Oxidation is stopped somewhere between the standards for green tea and black tea. The oxidation process takes two to three days. In Chinese, semi-oxidized teas are collectively grouped as blue tea, while the term “oolong” is used specifically as a name for certain semi-oxidized teas.
The tea leaves are allowed to completely oxidize. Black tea is the most common form of tea in southern Asia, Sri Lanka, Pakistan, India, Malasia, etc.) and in the last century many African countries including Kenya, Burundi, Rwanda, Malawi and Zimbawe. The literal translation of the Chinese word is red tea, which is used by some tea lovers. The Chinese call it red tea because the actual tea liquid is red. Westerners call it black tea because the tea leaves used to brew it are usually black. However, red tea may also refer to Rooibos, an increasingly popular South African Tisane or herbal tea. The oxidation process will take between two weeks and one month. Black tea is further classified as either orthodox or as CTC (crush, tear, curl), a production method developed about 1932). Unblended black teas are also identified by the estate they come from, their year and the flush (first, second or autumn). Orthodox processed black teas are further graded according to the post-production leaf quality by the Orange Pekoe system, while CTC teas use a different grading system.
Teas that undergo a second oxidation, such as Pu-erh, Liu’an, and Liuboa, are collectively referred to as secondary or post-fermentation teas in English. In Chinese they are categorized as Dark tea or black tea. This is not to be confused with the English term Black tea, known in Chinese as red tea. Pu-erh, also known as Póu léi (Polee) in Cantonese is the most common type of post-fermetation tea in the market.
Either used as a name of special tea processed similarly to green tea, or high-quality tea served at the Imperial Chinese court.

Data excerpts:
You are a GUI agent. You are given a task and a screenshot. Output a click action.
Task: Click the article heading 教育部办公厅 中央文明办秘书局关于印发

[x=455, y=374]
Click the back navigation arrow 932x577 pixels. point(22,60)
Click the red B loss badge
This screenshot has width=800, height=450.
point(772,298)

...

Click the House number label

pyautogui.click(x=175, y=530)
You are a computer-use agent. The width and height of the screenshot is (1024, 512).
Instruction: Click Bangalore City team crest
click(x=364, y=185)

Problems and tasks:
(1) In the passage on tea types, what does CTC stand for?
(2) For each statement, say whether it agrees with the passage on tea types, and quote the words that decide it. (a) Westerners use the name black tea because the leaves used to brew it are usually black. (b) Orthodox and CTC black teas are graded by the same system. (c) The tea called black tea in English is known in Chinese as dark tea.
(3) Copy from the passage on tea types the part that opens with the words containing "Teas that undergo" and closes with "Imperial Chinese court.".
The listing plays no part in this work.

Activity answers:
(1) Crush, tear, curl.

(2)
(a) Yes: "Westerners call it black tea because the tea leaves used to brew it are usually black."
(b) No: "Orthodox processed black teas are further graded according to the post-production leaf quality by the Orange Pekoe system, while CTC teas use a different grading system."
(c) No: "This is not to be confused with the English term Black tea, known in Chinese as red tea."

(3)
Teas that undergo a second oxidation, such as Pu-erh, Liu’an, and Liuboa, are collectively referred to as secondary or post-fermentation teas in English. In Chinese they are categorized as Dark tea or black tea. This is not to be confused with the English term Black tea, known in Chinese as red tea. Pu-erh, also known as Póu léi (Polee) in Cantonese is the most common type of post-fermetation tea in the market.
Either used as a name of special tea processed similarly to green tea, or high-quality tea served at the Imperial Chinese court.